Stored data entries

══════

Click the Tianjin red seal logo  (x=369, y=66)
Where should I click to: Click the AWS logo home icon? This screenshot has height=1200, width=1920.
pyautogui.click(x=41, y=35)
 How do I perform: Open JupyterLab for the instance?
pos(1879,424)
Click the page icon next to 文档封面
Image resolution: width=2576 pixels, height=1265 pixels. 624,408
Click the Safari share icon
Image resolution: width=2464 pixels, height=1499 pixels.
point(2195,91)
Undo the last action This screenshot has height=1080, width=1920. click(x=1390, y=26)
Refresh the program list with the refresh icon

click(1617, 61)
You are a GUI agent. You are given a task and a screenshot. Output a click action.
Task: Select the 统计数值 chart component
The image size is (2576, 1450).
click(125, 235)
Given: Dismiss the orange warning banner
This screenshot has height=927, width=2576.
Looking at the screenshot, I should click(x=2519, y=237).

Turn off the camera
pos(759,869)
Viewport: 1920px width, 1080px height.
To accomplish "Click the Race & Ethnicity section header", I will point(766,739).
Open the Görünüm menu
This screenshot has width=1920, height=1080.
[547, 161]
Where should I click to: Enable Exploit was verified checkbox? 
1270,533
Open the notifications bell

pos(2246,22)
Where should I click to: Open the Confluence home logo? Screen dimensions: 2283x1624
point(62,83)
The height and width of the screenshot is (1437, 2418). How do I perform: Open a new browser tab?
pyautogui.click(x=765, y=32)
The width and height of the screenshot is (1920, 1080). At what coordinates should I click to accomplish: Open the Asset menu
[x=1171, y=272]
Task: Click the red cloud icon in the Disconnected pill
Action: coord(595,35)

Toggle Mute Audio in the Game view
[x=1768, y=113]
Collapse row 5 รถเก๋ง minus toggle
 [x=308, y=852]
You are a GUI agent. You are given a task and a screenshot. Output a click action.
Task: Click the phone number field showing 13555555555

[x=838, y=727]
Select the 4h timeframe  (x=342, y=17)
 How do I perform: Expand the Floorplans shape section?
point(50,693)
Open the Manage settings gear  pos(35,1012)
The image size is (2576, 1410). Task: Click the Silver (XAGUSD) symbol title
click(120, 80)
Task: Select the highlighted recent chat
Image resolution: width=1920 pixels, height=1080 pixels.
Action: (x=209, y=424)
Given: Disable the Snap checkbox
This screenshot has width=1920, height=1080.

══════

### What is being asked
Among the lines above, which ones hold the string "Select"? Show them.

### Result for this task
Task: Select the 统计数值 chart component
Select the 4h timeframe  (x=342, y=17)
Task: Select the highlighted recent chat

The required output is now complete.